We've heard the fateful story of the Target hackers breaking into company systems using network credentials taken from its refrigeration and HVAC provider. In the worst-case-scenario story, a network security shortcoming was compromised from seemingly one of the unlikeliest of places.
The major data breach served as a glaring example of third-party vulnerabilities and the risk they can introduce to an enterprise. In today's technology ecosystem, it is not just about maintaining internal security but also about weighing risks that could appear outside a company's cybersecurity framework.
With the transition to service providers and using cloud offerings, security concerns began to fall outside the purview of the enterprise and instead fall to workloads and relationship processes. That has led to the rise of vendor risk management problems, according to Jim Hurley, a research director at ISG.
As one of the case studies in Verizon's 2017 Data Breach Digest points out, many third-party entities — as well as some legal and regulatory frameworks — view security obligations related to a company's data as the company's responsibility. Meaning, third-party organizations don't always hold themselves accountable for security shortcomings.
The burden of protecting an internal network often falls to the companies engaging with third parties, adding an extra layer of security difficulty. While an organization might know the intricacies of its network and be able to assess for any suspicious activity, a third-party provider does not offer that level of transparency.
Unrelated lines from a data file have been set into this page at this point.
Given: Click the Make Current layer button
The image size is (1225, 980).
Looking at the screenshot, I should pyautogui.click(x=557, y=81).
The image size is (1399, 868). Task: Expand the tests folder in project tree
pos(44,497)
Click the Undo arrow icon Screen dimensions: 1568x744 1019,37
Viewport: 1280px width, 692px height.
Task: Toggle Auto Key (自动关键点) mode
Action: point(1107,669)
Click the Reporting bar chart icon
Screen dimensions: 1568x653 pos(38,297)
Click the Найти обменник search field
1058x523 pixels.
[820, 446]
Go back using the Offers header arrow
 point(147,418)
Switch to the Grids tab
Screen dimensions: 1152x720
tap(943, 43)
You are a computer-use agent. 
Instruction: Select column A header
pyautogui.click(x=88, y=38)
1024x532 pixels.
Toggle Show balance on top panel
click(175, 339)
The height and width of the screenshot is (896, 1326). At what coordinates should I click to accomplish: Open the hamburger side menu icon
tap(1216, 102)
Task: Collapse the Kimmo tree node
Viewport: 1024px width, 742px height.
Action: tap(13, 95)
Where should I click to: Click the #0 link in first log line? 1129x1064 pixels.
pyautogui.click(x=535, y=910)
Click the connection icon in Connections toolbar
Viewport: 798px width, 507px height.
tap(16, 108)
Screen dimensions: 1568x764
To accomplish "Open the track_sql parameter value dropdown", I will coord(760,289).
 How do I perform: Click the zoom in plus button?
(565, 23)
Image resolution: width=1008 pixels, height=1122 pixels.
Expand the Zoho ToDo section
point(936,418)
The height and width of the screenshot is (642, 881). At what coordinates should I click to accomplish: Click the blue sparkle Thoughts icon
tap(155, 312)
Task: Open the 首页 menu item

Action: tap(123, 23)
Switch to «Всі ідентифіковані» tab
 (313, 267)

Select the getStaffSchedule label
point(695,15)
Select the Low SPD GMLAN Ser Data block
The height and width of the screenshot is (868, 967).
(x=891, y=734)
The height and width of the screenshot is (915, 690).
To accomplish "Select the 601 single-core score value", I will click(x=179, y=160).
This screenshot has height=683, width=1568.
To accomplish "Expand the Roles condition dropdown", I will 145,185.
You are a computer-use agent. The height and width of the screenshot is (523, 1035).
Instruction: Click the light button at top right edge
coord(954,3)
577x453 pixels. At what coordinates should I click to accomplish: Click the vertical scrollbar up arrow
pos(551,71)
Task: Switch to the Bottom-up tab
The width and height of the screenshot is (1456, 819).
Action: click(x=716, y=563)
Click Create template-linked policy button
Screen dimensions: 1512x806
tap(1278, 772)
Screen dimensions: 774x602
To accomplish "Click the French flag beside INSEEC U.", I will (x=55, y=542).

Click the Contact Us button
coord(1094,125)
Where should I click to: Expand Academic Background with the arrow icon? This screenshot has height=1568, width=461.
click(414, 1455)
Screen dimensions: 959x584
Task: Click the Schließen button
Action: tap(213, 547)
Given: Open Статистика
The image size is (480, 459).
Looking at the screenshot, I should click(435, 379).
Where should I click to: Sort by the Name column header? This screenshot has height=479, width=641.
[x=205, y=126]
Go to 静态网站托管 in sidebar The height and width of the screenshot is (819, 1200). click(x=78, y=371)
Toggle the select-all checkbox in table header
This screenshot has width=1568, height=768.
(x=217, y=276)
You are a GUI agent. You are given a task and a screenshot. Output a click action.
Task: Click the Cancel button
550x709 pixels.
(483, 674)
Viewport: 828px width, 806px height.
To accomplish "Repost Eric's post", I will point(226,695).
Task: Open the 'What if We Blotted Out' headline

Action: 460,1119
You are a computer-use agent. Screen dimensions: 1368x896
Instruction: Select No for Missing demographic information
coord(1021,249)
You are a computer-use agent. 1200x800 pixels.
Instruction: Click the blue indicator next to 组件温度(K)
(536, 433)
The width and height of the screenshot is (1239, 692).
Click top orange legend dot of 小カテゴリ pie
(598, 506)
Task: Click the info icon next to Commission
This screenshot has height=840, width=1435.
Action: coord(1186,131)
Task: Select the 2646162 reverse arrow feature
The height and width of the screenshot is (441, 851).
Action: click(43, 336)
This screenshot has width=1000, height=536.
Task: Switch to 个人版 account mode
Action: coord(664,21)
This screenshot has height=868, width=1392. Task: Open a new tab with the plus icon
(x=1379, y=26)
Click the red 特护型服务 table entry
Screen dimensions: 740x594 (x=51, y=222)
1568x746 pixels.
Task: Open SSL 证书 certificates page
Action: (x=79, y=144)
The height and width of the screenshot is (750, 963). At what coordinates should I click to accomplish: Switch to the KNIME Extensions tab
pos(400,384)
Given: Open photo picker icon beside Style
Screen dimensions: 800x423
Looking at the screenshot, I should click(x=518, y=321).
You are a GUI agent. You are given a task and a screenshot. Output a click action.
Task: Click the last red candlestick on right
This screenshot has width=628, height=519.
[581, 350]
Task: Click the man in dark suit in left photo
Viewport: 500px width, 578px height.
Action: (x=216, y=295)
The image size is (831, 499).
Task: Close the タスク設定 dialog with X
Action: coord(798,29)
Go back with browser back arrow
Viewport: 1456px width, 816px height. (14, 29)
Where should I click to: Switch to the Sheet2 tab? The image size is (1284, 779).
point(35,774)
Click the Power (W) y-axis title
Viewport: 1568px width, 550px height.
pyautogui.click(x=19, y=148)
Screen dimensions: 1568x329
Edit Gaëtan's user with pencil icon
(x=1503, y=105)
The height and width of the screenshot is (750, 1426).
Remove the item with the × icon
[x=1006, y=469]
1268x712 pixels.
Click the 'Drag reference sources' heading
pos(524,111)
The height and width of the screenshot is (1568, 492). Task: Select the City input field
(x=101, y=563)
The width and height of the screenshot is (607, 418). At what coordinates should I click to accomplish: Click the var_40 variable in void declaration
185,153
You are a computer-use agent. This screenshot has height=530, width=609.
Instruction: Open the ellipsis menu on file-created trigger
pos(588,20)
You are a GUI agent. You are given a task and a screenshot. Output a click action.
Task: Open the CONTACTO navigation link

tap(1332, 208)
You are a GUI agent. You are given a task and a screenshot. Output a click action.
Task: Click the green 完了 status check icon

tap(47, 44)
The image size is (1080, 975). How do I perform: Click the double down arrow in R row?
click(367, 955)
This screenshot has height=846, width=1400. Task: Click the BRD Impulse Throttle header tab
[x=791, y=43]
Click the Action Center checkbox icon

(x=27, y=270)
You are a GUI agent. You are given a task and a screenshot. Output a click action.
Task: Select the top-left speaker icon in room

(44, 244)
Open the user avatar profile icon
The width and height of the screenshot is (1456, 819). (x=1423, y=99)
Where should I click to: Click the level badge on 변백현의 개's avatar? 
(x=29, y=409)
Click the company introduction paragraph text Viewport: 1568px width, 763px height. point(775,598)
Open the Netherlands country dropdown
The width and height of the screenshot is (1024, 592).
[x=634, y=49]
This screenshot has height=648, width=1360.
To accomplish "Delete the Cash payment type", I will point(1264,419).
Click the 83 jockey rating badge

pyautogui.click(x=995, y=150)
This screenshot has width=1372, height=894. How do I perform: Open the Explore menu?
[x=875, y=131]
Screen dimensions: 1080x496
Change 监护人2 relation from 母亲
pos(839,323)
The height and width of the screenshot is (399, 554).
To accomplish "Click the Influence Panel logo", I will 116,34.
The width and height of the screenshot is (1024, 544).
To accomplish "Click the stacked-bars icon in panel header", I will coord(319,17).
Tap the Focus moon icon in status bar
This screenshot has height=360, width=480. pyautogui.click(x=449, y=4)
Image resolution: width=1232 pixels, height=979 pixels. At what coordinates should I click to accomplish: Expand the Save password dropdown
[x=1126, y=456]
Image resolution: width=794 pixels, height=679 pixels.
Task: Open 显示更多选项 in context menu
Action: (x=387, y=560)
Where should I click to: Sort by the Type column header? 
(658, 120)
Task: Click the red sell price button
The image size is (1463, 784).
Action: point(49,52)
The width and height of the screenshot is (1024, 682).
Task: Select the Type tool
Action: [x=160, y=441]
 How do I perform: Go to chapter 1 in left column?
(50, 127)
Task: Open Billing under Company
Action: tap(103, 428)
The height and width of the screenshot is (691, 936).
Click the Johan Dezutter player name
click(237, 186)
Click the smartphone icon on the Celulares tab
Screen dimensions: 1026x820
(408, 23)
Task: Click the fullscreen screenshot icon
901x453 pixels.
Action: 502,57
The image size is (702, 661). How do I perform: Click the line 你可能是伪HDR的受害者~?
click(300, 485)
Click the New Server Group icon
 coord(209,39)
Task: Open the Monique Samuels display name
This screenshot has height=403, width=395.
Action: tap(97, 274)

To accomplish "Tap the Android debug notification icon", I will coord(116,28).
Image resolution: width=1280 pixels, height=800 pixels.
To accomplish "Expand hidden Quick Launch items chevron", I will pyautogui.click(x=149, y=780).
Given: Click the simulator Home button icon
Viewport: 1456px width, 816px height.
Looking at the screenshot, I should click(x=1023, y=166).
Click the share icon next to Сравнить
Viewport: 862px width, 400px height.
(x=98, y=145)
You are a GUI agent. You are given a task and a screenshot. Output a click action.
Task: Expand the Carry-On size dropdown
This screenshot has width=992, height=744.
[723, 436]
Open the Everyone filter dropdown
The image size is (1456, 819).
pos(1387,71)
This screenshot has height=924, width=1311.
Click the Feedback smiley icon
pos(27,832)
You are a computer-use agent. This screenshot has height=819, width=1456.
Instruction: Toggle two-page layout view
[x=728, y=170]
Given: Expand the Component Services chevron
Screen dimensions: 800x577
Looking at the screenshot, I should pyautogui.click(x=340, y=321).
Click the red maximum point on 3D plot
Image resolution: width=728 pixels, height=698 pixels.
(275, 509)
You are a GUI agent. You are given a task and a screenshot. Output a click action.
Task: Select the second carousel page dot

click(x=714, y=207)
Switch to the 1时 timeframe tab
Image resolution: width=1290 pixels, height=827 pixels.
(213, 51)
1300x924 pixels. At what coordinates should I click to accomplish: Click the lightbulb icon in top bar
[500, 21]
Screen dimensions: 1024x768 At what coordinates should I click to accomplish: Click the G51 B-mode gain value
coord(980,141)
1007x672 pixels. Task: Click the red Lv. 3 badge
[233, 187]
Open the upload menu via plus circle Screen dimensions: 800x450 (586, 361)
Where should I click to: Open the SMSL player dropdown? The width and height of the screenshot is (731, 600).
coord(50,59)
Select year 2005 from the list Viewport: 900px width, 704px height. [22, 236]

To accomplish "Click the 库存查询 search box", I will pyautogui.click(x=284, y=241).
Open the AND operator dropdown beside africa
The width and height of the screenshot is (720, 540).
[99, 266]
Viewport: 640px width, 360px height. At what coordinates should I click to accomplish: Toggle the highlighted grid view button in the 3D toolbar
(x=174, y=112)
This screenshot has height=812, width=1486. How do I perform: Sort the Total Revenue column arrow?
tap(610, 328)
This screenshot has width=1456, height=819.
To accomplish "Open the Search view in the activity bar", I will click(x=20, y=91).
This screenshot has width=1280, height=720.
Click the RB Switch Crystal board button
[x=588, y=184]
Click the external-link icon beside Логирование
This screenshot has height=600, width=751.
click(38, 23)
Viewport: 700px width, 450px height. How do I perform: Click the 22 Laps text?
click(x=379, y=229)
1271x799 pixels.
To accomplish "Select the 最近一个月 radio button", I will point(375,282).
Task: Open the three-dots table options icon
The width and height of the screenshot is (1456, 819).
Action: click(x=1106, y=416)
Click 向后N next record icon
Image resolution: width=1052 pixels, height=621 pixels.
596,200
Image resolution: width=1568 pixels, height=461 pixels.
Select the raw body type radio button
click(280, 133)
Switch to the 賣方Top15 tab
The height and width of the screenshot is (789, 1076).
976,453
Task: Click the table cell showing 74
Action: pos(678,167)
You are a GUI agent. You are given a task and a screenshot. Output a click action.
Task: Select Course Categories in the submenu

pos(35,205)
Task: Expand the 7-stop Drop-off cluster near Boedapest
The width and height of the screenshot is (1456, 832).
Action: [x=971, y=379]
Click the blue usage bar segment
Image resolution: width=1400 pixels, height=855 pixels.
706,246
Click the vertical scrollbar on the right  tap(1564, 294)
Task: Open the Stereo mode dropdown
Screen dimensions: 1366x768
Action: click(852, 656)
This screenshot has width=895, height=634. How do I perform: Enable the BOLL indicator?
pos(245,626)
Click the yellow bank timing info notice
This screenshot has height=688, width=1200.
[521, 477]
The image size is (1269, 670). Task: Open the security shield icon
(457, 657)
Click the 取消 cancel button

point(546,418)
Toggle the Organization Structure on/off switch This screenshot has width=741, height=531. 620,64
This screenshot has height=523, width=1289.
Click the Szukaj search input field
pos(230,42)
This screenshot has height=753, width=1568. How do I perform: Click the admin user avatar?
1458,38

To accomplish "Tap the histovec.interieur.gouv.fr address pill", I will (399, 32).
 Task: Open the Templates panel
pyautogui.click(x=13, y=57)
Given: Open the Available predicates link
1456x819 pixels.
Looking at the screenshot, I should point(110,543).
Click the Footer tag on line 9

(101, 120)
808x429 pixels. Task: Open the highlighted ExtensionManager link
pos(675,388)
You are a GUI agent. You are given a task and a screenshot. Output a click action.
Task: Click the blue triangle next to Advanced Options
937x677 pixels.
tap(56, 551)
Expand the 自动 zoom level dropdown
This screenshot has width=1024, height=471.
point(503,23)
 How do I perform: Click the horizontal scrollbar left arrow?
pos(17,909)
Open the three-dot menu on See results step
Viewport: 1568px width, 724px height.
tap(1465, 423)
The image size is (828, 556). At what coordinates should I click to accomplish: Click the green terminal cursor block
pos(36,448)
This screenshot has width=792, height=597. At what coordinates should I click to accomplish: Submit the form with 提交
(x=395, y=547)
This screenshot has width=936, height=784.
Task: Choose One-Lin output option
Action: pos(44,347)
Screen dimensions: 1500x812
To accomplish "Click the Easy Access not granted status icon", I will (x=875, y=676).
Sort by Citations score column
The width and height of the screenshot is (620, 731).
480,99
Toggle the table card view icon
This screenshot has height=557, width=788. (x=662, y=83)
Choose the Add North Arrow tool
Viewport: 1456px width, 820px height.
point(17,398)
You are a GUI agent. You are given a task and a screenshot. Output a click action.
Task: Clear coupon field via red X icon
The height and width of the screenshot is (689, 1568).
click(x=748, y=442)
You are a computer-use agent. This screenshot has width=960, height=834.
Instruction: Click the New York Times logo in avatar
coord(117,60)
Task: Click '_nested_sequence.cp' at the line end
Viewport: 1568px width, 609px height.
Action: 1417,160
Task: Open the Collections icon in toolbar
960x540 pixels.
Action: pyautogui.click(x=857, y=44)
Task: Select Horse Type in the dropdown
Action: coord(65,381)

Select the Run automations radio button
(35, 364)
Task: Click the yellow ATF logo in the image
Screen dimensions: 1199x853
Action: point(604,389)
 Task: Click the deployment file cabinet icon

More companies are starting to focus on putting a specific third-party risk management program in place. "Many of the hacks and the data breaches that happen historically, they have actually started [from] a third-party that was not actually fulfilling or executing the minimum amount of information security controls to secure the information of the customer that is hiring them," said Leonel Navarro Segura, information security global practice director at Softtek.
In the past few years, companies have tried to understand why a breach can happen, including what variables can contribute to a breach, according to Navarro. But understanding how third-parties can come into play remains a huge challenge.
Managing the vendor ecosystem
For most companies, the risk of using third-party providers is worth the reward of being able to cut down on internal resource investments and to streamline processes. It is far easier to tap another organization with specialization in an area of technology rather than trying to grow a capability internally.
But third-party integration does not always happen at the code or resource level. Rather, third parties represent a vast ecosystem, a supply chain of technology that makes a company function. But each part of the technology supply chain, from the cloud service providers to the disaster recovery specialist, can introduce risk.
"To build pervasive security across that third-party ecosystem, you not only need to know who those third parties are and what they're doing for you," said Edna Conway, chief security officer, global value chain at Cisco, "you had best understand the leadership and the operational processes utilized in your own enterprise that manage the commercial relationship with those third parties."
Mitigating third-party risk often comes down to what a company's security expectation is. For example, the security expectation would vary with a cloud service provider depending on whether an organization is employing the service or building it into one of the cloud solutions it offers.
A company could not function with severe security controls. Instead, you want an architecture that is flexible and relationships with senior leaders of every enterprise organization that monitors and uses a service or product in a third-party ecosystem, according to Conway.
"All of the sudden you have a fantastic network with tentacles everywhere who drive pervasive security, flexibly bending as you need to," Conway said. "And rather than building under a CIO, for example, or even a CISO, one system, you leverage the existing systems, tools, processes and humans inside the organization that interact directly with those third-parties."
Understanding who is accountable for ensuring transactions with third-parties remain secure can go a long way toward reducing risk in the enterprise. To some degree, buyers can dictate service terms and conditions as part of the vendor management process.
Within the last three years, companies have started to include specific clauses in contracts that talk about liabilities and security requirements a third party needs to meet and prove, according to Navarro.
Conversations are at least opened now about third-party risk, Navarro said. "It's a win-win for the customer, [the] third party and whole industry if they can start reducing risk."
Even with greater leverage over the supply chain that doesn't absolve an organization of risk. No matter the third-party visibility, companies still retain risk.
"The core issue here for the organization is being able to assess on a relative scale whether the risk is [increasing]," Hurley said. Organizations need to understand where risk is being introduced, as sometimes it has nothing to do with procedural or technical control that information security can bring to bear to minimize actual business risk.
The flaw in the code
Third-party risk, however, does not always stem from subcontractors and members of the vendor ecosystem. Instead, third-party risk can be introduced at the code level, as programmers use open source techniques to streamline application development.
Researchers at Veracode estimate 80% of the code used in software libraries today stems from third-party libraries or components. And when developers share code, they can also share security defects.
Most cloud environments are built around 70-80% open source, according to Justin Somaini, chief security officer at SAP. Nested source code without an identified or vetted origin can introduce another layer of risk.
To help prevent this, SAP does a lot of source code vetting, relying on an internal repository for source code and also conducting a source code "pedigree."
"It's really driving an education to the developers as they're developing faster, using more technologies out there, it only stresses the need for them to be an educated participant in that security conversation," Somaini said.